Problems to work on:
**A)** According to the OzTREKK student portal case study, which platform served as the source of truth for the design system?
**B)** Reproduce everything in the OzTREKK student portal case study from "The project went" down to "and partner schools.".

--- Document text ---

An All-new Student Portal

OzTREKK student portal helps Canadian applicants manage documents and stay connected with OzTREKK and its partner schools during their study-abroad process.

1,500+ Active users

1,00+ User flows

10,000+ Components, icons and variants

50% improvement in design to dev handoff

Team

Noah Mah, Lead Product Designer
Josh Chalmers, Product Owner & UX Research
Cailine Keirstead, Product Designer

Amanda Bicalho, Product Designer

Aksel Roughsedge, Lead Full-stack Developer

Jeremy Atkins, Backend & API Developer

John Xiang, Frontend Developer

Jesse Ramey, Frontend Developer

Timeline

Over 6 months (late 2023 to 2024), my design team in collaboration with Research and Dev teams conducted user research, surveys, testing, design, and rapid prototyping.


Status

The project went live in the second half of 2025 and is in active development.

Overview

The OzTREKK Student Portal is a web-based platform that streamlines the complex journey Canadian students face when applying to universities in Australia. As the lead product designer, I was responsible for driving the product vision, shaping user experience, and delivering an intuitive portal that simplifies application workflows, centralizes document management, and enables seamless communication between students, the OzTREKK team, and partner schools.

I led the design strategy from discovery to handoff, aligning design solutions with business and user goals while improving usability across key student and advisor touch points. The newly designed experience focused on clarity, accessibility, and reducing friction throughout the application lifecycle.

Upon handoff to development, we ensured at least 80% of the UI was covered by reusable design system components and tokens. To accelerate development and improve collaboration, we used the Bubble development platform as the source of truth for the design system. This approach also enabled us to build a fully interactive prototype with dynamic data, allowing developers to experience the full user flow and logic we designed with context. By eliminating the traditional translation process from Figma to code, we reduced development time by 3+ weeks (a 50% improvement over similar projects and timelines in my team’s previous experience) and significantly streamlined communication and handoff between design and engineering.

--- Supplied information ---

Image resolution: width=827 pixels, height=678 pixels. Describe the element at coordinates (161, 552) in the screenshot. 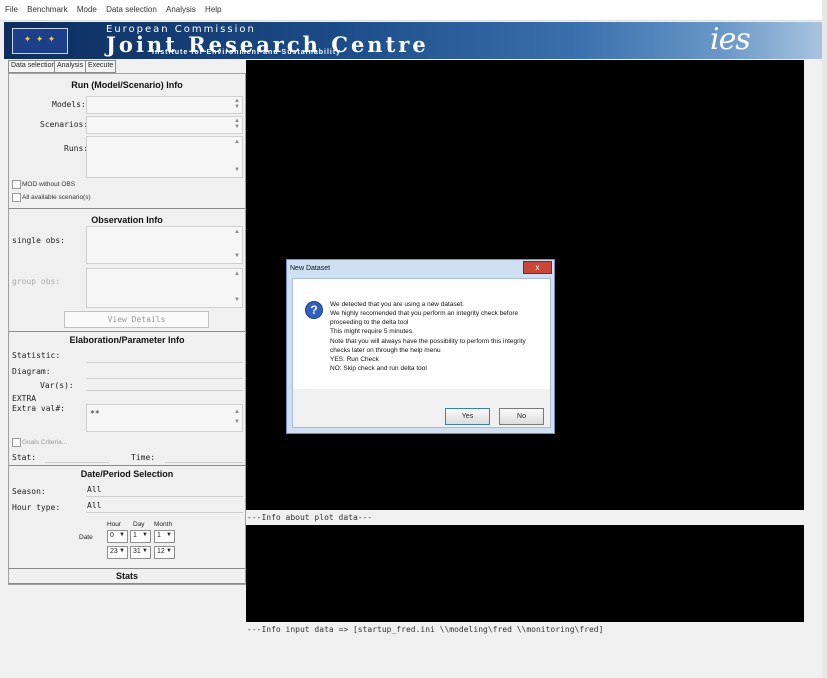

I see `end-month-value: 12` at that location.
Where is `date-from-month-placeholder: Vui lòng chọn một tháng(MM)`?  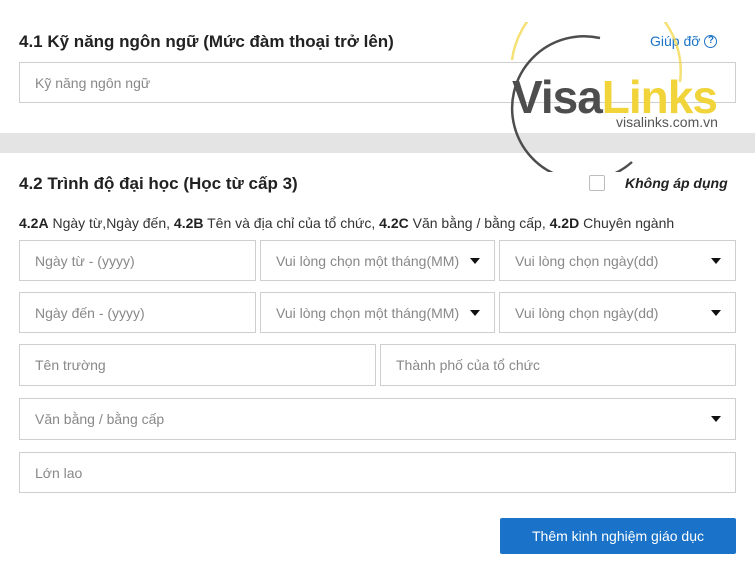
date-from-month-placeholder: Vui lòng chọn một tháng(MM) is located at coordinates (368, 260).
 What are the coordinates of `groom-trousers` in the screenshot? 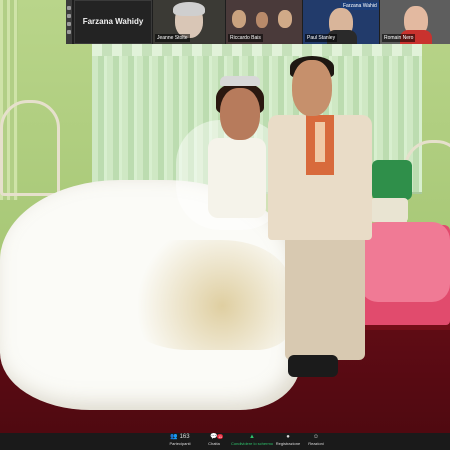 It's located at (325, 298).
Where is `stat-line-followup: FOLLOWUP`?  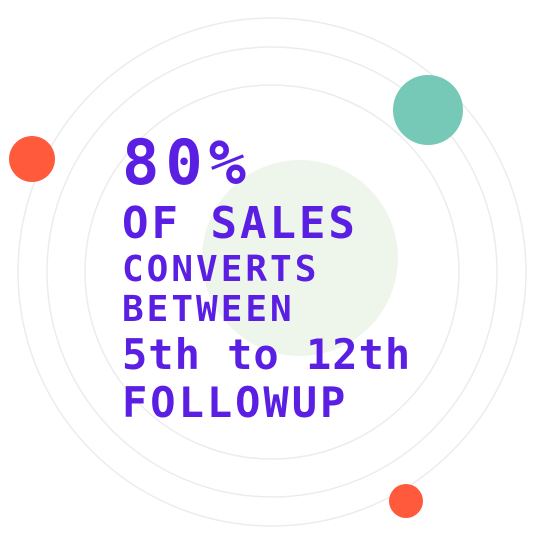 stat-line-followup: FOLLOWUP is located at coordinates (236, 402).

---
--- Supplied information ---

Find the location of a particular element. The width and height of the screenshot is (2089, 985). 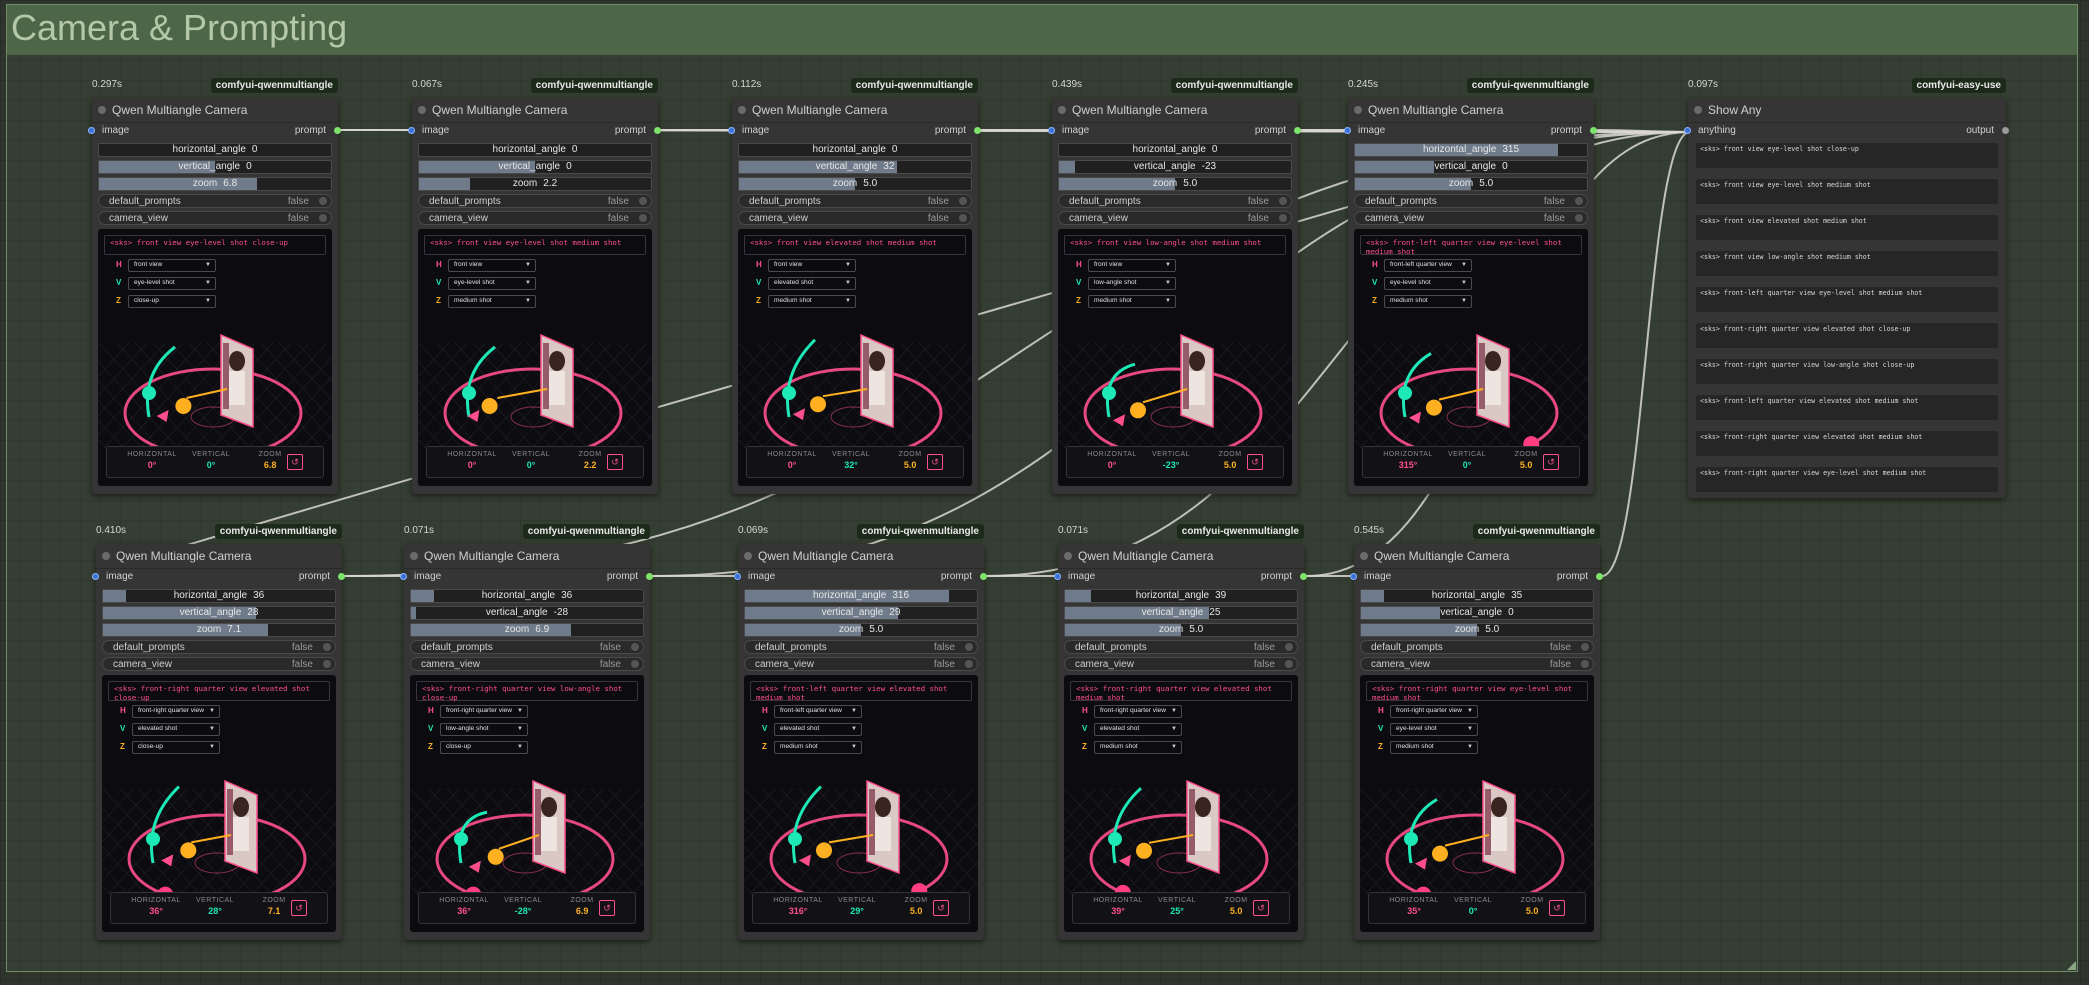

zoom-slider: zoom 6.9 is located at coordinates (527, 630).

---

Outputs for the tasks:
**A)** The Bubble development platform.

**B)**
The project went live in the second half of 2025 and is in active development.

Overview

The OzTREKK Student Portal is a web-based platform that streamlines the complex journey Canadian students face when applying to universities in Australia. As the lead product designer, I was responsible for driving the product vision, shaping user experience, and delivering an intuitive portal that simplifies application workflows, centralizes document management, and enables seamless communication between students, the OzTREKK team, and partner schools.